Why so? Because the DoH chose to act on the advice of OFT reports twice in the same week - up to a point anyway.
Ms Winterton was what the US writer Tom Wolfe long ago called the 'flack-catcher' - the harried public official who feels the heat of public displeasure.
In this instance the displeasure did not extend to the dental profession and its customers.On the back of OFT recommendations that patients need more information about dental fees and public/private options (as I recently complained in this space), ministers are consulting on tighter regulation of the profession - more information and faster remedial procedures.
They seem to have the General Dental Council on their side.
They also plan to require dentists to have indemnity insurance if things go wrong, instead of mere discretionary insurance if their defence body agrees to back them.
'This leaves dentists potentially vulnerable to financial ruin, ' one dentist tells me, so it is a good change.
I wish I could report a similar post-consultation consensus on the OFT's report on pharmacies.
But as you may have seen from the newspapers, ministers' attempts to square the conflicting demands of community chemists and the big supermarket chains had the Daily Mail predicting doom for the little guys and the Financial Times protesting on behalf the the big battalions.
When I spoke to Ms Winterton (on her way to a dental photo opportunity in Lincoln) she insisted: 'The community pharmacists are not unhappy about this.'
After all, the department has rejected the OFT's call for complete deregulation and provided safeguards: 'We have got to modernise the system, 'A pharmacist in Leicester had told her encouragingly.
By safeguards, the minister means that fast-track licenses will be given to mail order and online-only pharmacists as well as those in one-stop primary care centres, those willing to open more than 100 hours a week (That is over 10 hours a day! ), or those set up in huge out-of-town shopping centres, a Meadowhall or Bluewater.
For other applications, the 1987 (Thatcher era) power of local authorities to grant licenses remains. OFT chair John Vickers was quick to protest that this compromise is a 'missed opportunity' which impedes competition, reduces benefits to customers and damages ministers'wish to enhance the role of pharmacists.
Mrs Thatcher taught us not to dismiss such arguments, though her 1987 rules suggest that even she realised that rampant competition must be regulated.
Last week's partial deregulation has left both sides nervous.
Community dispensers will ask: 'Is it just the first step to total deregulation, letting Tesco and Boots put us all out of business?'
Prescription business adds trade for big grocers; it is a booming segment of the market.

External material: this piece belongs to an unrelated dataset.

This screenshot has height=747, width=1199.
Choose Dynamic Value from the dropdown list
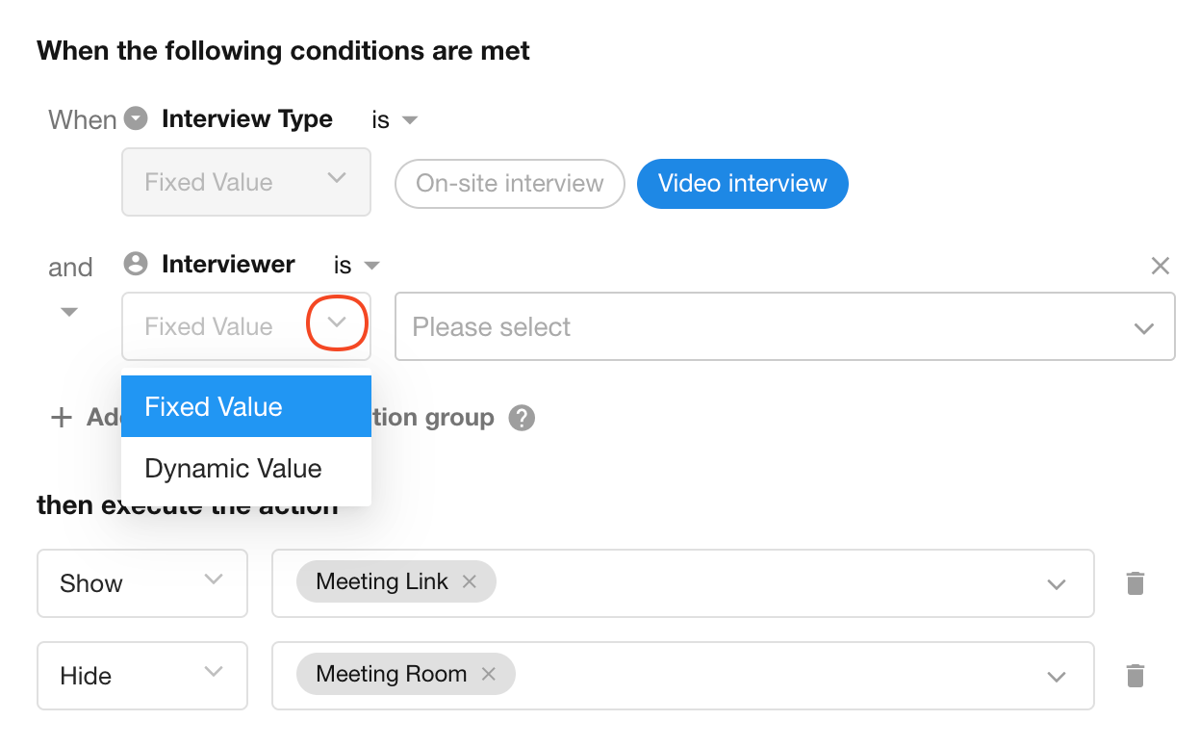(245, 469)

And that is what worries me. I do not know where Mr Vickers lives, but in my small corner of London the big supermarkets have been behaving like vacuum cleaners towards their local retail 'rivals' for years.
I first noticed it when my newsagent, the only one who home-delivers, said that Sainsbury's was trying to pinch his Lottery trade. Sure enough, over the years our Sainsbury's, the big local player, has set up a flower business, a newsagent, even a coffee shop (a Starbucks franchise, natch), and an everlarger liquor section. Oh yes, and a Sainsbury's Local too.

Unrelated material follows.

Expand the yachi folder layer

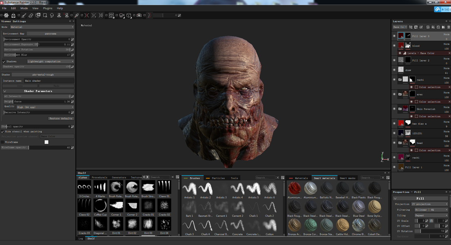[x=400, y=80]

No pharmacist, I think, but There is a big Boots nearby.
Playground bullies see each other coming, do not they?
It is all made me increasingly hostile to the big supermarkets.

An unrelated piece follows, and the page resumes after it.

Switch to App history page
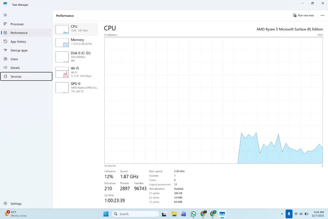328x219 pixels. click(19, 42)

They kill small businesses, they establish monopolies, underpay suppliers, over-charge customers and the food they sell is full of sugar and salt.
I am going off them fast and wish health secretary John Reid's ministers would take a tougher line, even though they all admire fellow minister Lord Sainsbury.
We will never get more golds at the Olympics until we make all our children take more exercise and eat a better diet. But as with the press lords, New Labour is a bit feeble towards the food lords.